For non-normal error structures (e.g. if you were using a GAM with non-normal errors) the McFadden pseudo R2 is defined analogously as
1-residual deviance/null deviance
See here and here for some useful discussion.
Another quasi-R-squared for non-linear models is to square the correlation between the actual y-values and the predicted y-values. For linear models this is the regular R-squared.
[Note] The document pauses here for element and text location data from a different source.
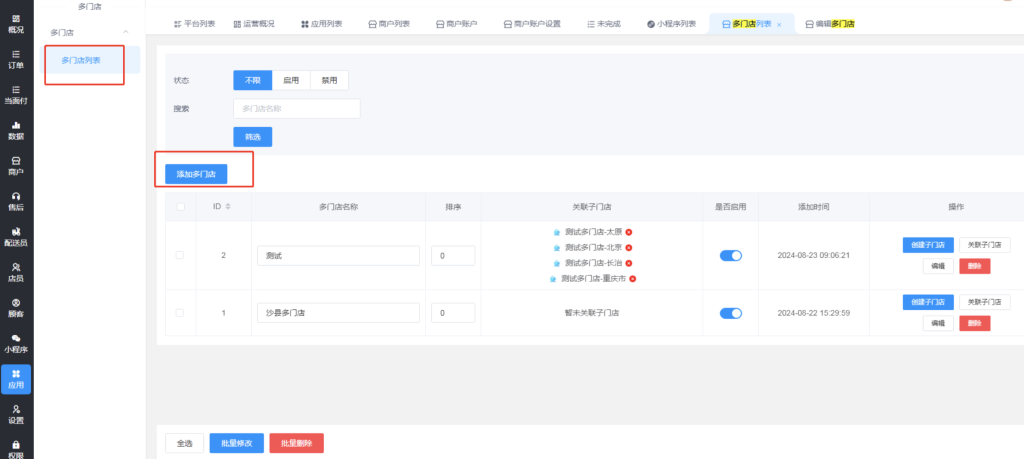
Task: Focus the 多门店名称 search field
Action: (296, 108)

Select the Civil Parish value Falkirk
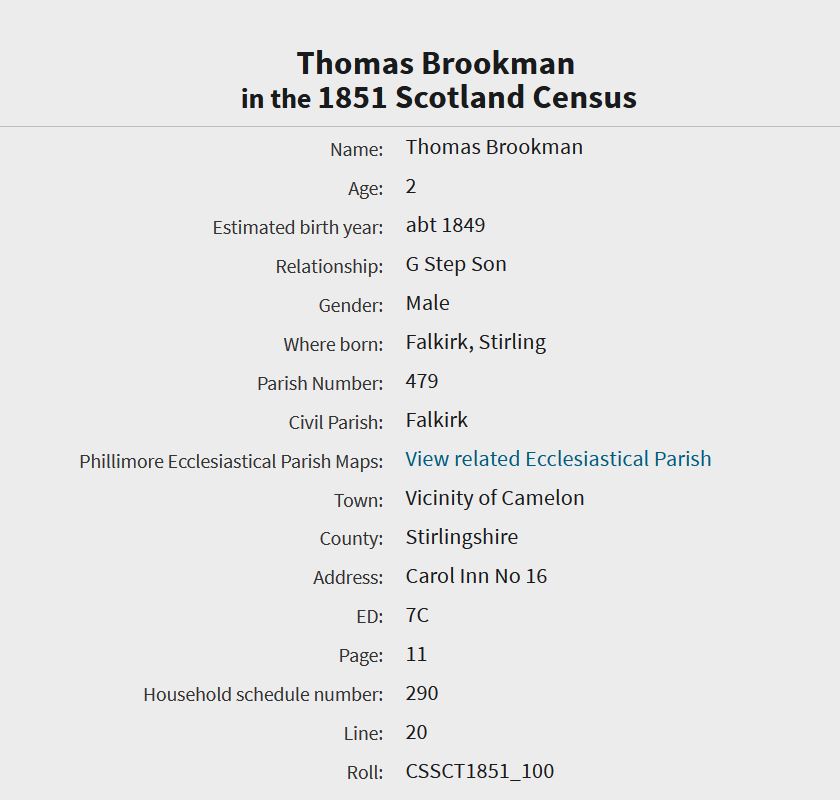(x=436, y=420)
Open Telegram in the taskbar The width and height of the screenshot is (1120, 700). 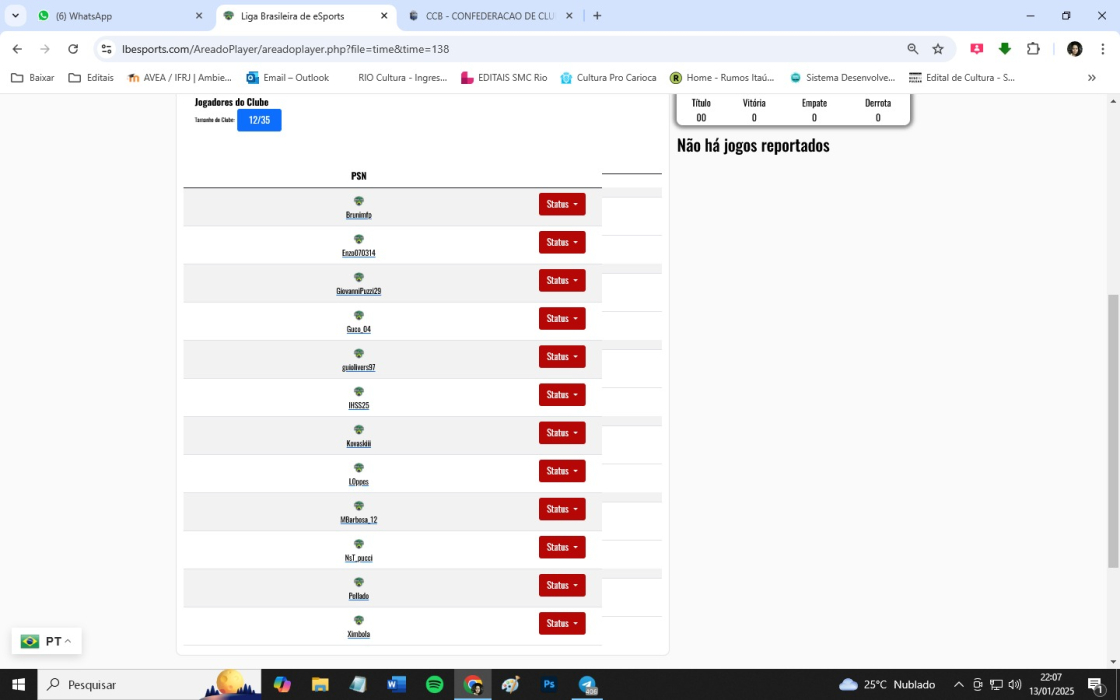(x=587, y=685)
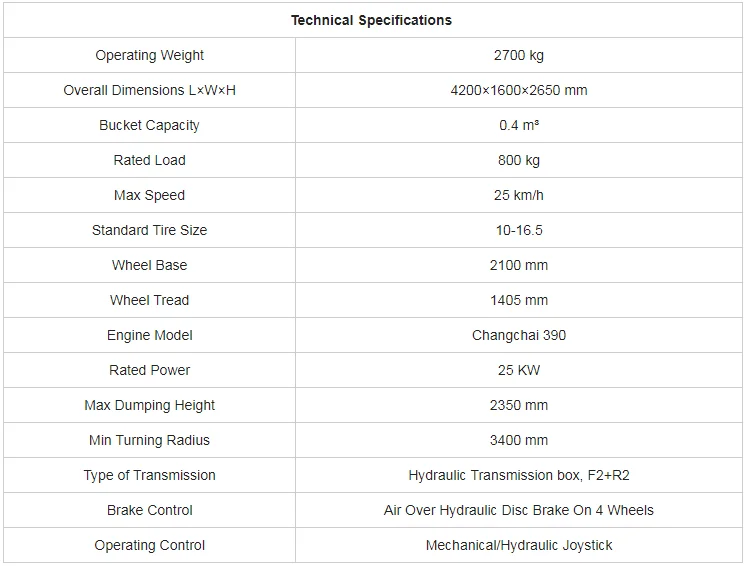The height and width of the screenshot is (566, 744).
Task: Select the Changchai 390 engine model value
Action: 519,335
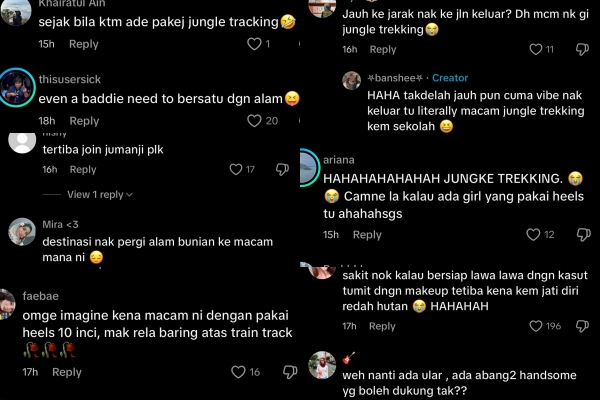Dislike faebae's comment with 16 likes
Screen dimensions: 600x400
tap(290, 372)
As an alternative to this problem I used at several times the following procedure:
compute a fit on data with the nls function
using the resulting model make predictions
Trace (plot...) the data against the values predicted by the model (if the model is good, points should be near the bissectrix).
Compute the R2 of the linear régression.
Best wishes to all. Patrick.
With the modelr package
modelr::rsquare(nls_model, data)
nls_model <- nls(mpg ~ a / wt + b, data = mtcars, start = list(a = 40, b = 4))
modelr::rsquare(nls_model, mtcars)
# 0.794
This gives essentially the same result as the longer way described by Tom from the rcompanion resource.
Longer way with nagelkerke function
nullfunct <- function(x, m){m}
null_model <- nls(mpg ~ nullfunct(wt, m),
data = mtcars,
start = list(m = mean(mtcars$mpg)))
nagelkerke(nls_model, null_model)[2]
# 0.794 or 0.796
Lastly, using predicted values
lm(mpg ~ predict(nls_model), data = mtcars) %>% broom::glance()
# 0.795
Like they say, it's only an approximation.